Maria Inês esteve à frente da criação e implementação do Enem entre 1998 e 2002 no Ministério da Educação (MEC) e depois voltou a ser presidente do Instituto Nacional de Estudos e Pesquisas Educacionais (Inep) em 2016, órgão da pasta responsável pela prova. “A aplicação do exame é uma verdadeira operação de guerra. Mesmo com tudo que aprendemos no Enem, descobríamos quadrilhas tentando fraudar vagas de Medicina”, diz.
O Enem já registrou vazamentos de fotos durante as provas e o Inep chegou a cancelar o exame nas cidades onde ocorreu.
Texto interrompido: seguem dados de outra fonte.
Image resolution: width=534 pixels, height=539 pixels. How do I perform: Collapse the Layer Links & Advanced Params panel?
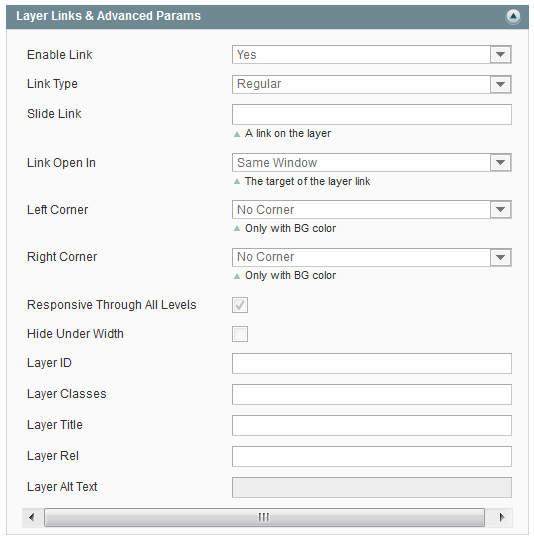(513, 16)
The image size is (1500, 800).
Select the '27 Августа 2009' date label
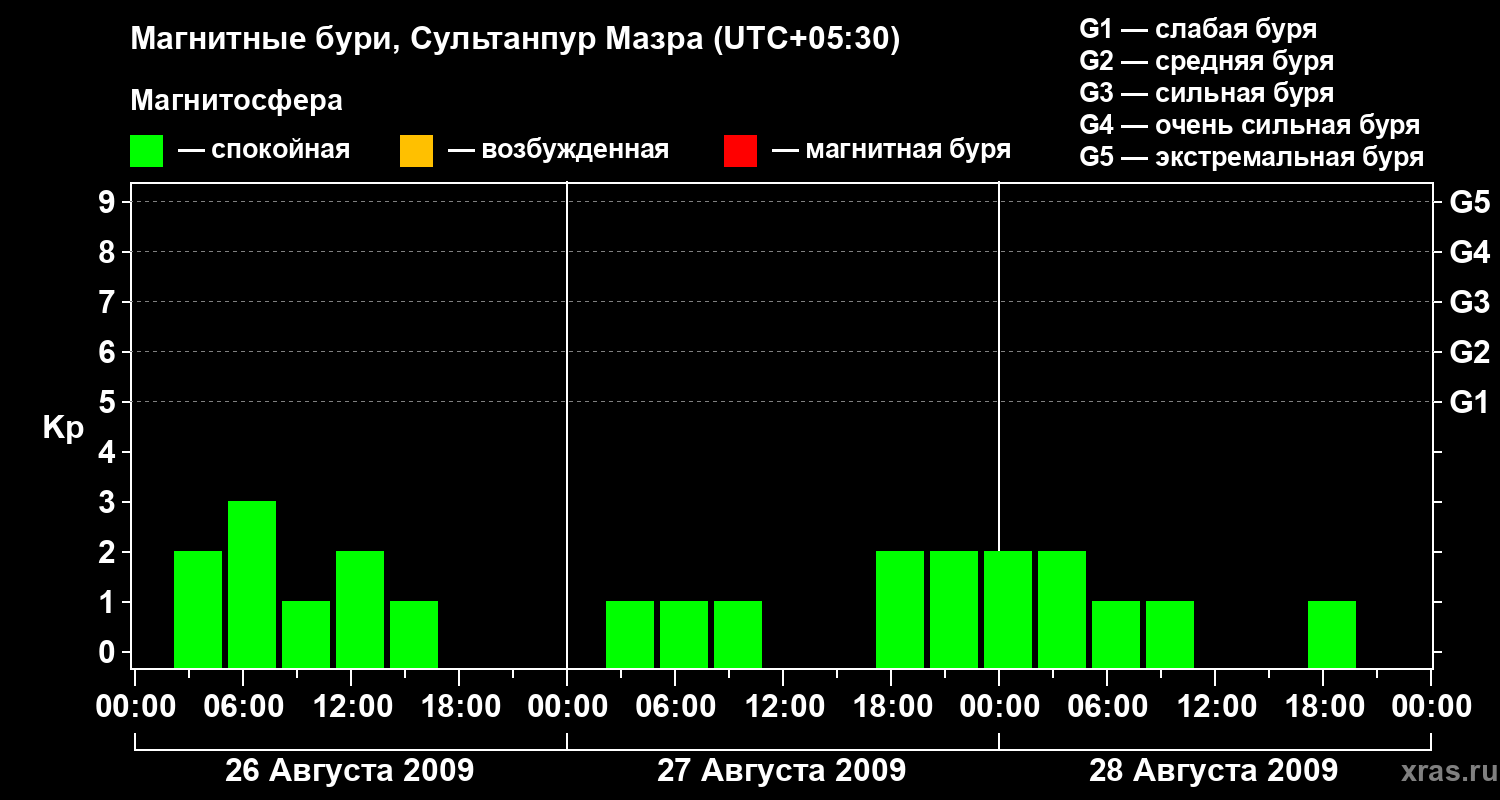point(781,771)
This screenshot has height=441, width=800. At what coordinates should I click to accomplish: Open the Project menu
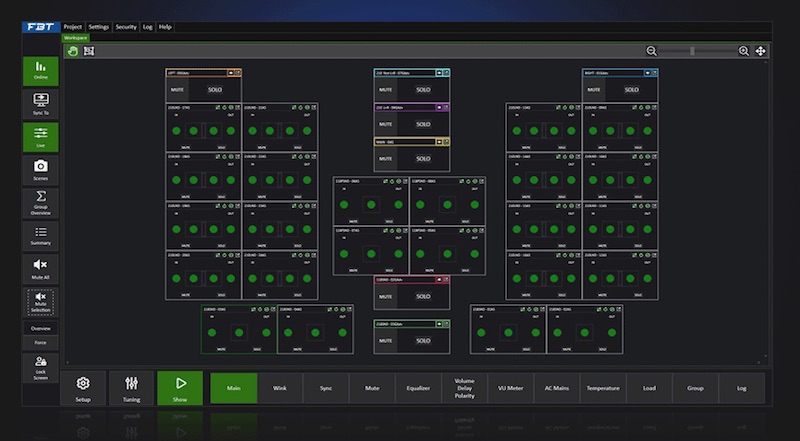72,27
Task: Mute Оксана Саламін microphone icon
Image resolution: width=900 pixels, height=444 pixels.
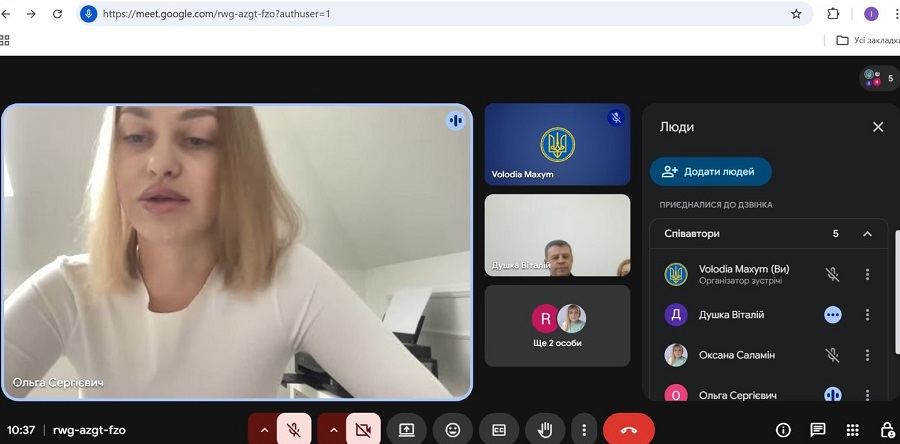Action: click(x=832, y=355)
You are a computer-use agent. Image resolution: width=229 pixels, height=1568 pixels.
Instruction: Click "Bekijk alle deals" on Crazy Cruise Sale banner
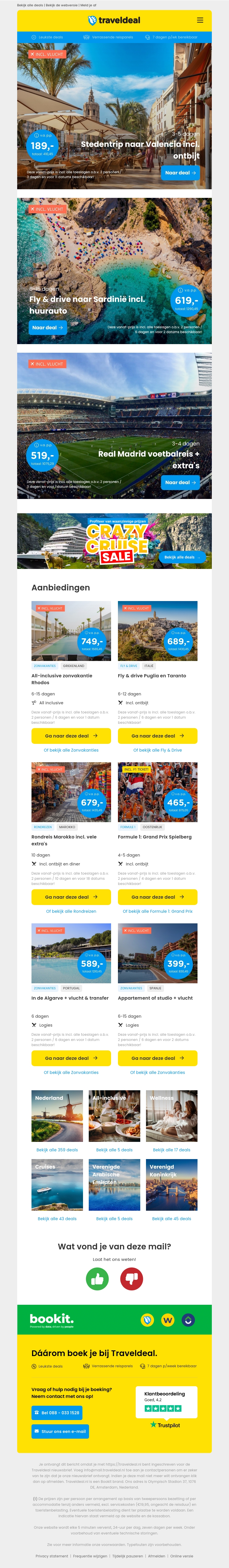click(x=181, y=557)
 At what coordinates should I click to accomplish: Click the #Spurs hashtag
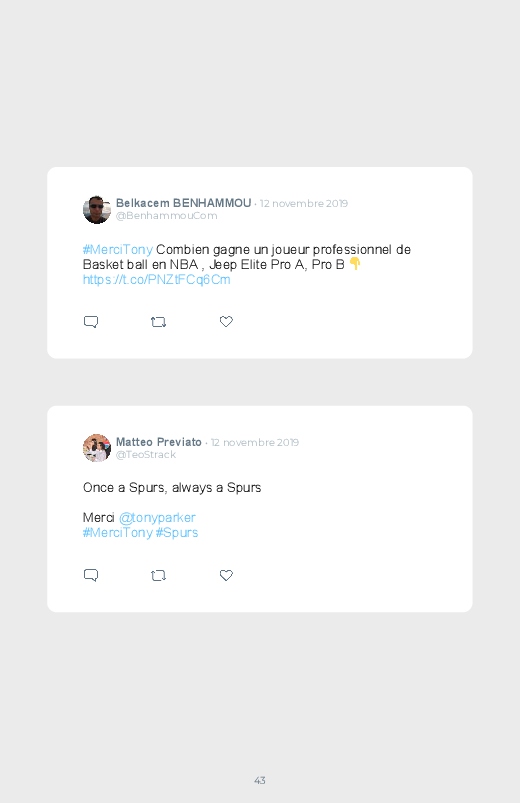[177, 533]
A metodologia do Enem permite que um novo teste, com o mesmo nível de dificuldade, seja aplicado novamente apenas para o grupo afetado. Isso não é possível com o Provão Paulista.
O Provão Paulista foi uma inovação da gestão Tarcísio de Freitas (Republicanos) em parceira com as universidades estaduais e é considerado um sucesso por que, além de separar vagas específicas para os estudantes de escolas estaduais, é um estímulo para a participação.
Ele foi mencionado em recente entrevista ao Estadão do candidato a reitor da USP, Aluísio Segurado. Segundo ele, o exame “surgiu do reconhecimento de que 85% dos alunos do ensino médio das redes públicas paulistas se autoexcluíam do vestibular”.
Maria Inês elogia “o mérito da iniciativa do Provão Paulista porque aumenta a inclusão dos alunos da rede estadual” e porque é um exame e o estruturado a partir do currículo do Estado. “Lamento profundamente.”